Amino acid sequence alignment of the BMN1-6-related family of genes recovered from the B. microti MN1 genomic expression library screened using B. microti-infected patient sera. The relatively well conserved amino and carboxy termini flank a variable length of pattern-encoded degenerate repeats composed of six amino acids. Oligonucleotide primers BMN16-5′, BMN16-3′, BMN13-5′, BMN13-3′, and BMN112-3′ (listed in Table 1) correspond to the solid underlined amino acids. Oligonucleotide primers BMN16A-5′ and BMN16B-3′ in Table 1 relate to the dashed overlined amino acids. Boxed amino acids indicate bmn1 downstream primers RCBB6B and RCBB6D in Table 1. Boldface letters indicate amino acids which differ from the consensus sequence. In the downstream sequence alignment, dots designate termination of the clone sequence and asterisks designate consensus with the bmn1-6 sequence. The key to the shaded sequences appears at the bottom.

FIG. 2

Ethidium bromide-stained 2% agarose gel visualization of RT-PCR products. Lane M, 100- to 800-bp marker; lanes 1 and 2, primers BMN13-5′ and BMN13-3′ and MN1 RNA template with and without the addition of reverse transcriptase, respectively; lanes 3 and 4, primers BMN16-5′ and BMN16-3′ and the MN1 RNA template with and without the addition of reverse transcriptase, respectively; lanes 5 and 6, primers BMN13-5′ and BMN112-3′ and the MN1 RNA template with and without the addition of reverse transcriptase, respectively.

FIG. 3

(A) Immunoblot showing mini-induction of clone bmn1-7 in the pET17b vector screened with the positive patient serum pool. T0 the culture lysate with an A₅₆₀ of 0.5 at time zero; T3, the culture lysate 3 h after the addition of IPTG. (B) Immunoblot showing reactivity of infected patient serum pool or hamster serum with increasing amounts (5, 10, and 20 μl) of crude B. microti lysate. λ, microliters. Numbers on the left are in base pairs.

FIG. 4

(A) Representative amino acid sequence alignment of B. microti from patients or animals amplified and sequenced with the BMN16-5′ and BMN16-3′ primers or, in some cases, the BMN16A-5′ and BMN16B-3′ primer set.
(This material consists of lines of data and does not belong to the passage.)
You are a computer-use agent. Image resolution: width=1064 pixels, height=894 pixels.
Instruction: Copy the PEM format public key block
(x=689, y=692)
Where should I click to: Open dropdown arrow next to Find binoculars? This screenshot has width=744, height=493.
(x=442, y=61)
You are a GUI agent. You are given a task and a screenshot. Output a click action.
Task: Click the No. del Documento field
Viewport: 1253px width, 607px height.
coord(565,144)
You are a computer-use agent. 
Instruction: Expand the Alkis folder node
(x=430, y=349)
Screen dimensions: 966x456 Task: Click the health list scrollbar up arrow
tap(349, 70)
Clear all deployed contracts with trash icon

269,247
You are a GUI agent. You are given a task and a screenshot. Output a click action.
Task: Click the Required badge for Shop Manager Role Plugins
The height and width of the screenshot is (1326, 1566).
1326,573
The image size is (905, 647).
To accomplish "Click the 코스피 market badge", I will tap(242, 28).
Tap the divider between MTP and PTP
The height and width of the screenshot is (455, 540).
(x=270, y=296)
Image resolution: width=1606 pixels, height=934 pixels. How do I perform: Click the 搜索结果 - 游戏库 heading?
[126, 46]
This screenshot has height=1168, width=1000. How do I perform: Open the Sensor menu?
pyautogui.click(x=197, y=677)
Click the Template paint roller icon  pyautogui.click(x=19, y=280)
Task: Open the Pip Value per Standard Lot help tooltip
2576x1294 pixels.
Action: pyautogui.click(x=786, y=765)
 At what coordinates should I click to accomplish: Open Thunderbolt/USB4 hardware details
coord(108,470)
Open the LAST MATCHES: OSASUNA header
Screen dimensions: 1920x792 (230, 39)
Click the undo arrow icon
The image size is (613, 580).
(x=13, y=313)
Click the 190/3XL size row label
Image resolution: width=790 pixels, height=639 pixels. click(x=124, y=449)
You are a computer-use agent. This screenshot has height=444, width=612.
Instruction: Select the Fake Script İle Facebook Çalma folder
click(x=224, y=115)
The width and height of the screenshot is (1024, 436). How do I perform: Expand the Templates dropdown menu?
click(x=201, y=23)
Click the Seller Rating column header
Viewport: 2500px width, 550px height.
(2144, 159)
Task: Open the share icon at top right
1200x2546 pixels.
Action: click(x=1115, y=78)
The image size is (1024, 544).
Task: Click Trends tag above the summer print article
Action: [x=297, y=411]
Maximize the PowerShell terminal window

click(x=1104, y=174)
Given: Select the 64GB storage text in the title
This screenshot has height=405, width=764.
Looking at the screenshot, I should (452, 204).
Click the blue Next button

Solid underlined regions indicate the former primer set. Boldface letters indicate amino acids that differ from the bmn1-6 consensus sequence. Numbers to the right designate the number of patients with the same motif. The key to the shaded sequences appears at the bottom. (B) Dendrogram generated from the Genetics Computer Group Pileup program demonstrating the clustering of all patient and animal isolate sequences generated from the bmn1-6 primer sets (BMN16-5′ and BMN16-3′ or BMN16A-5′ and BMN16B-3′). The left column is the patient or animal code. The center column is the known or probable location of infection (BI, Block Island; LI, Long Island; the other abbreviations represent states). The right column indicates the source of DNA used in the analysis.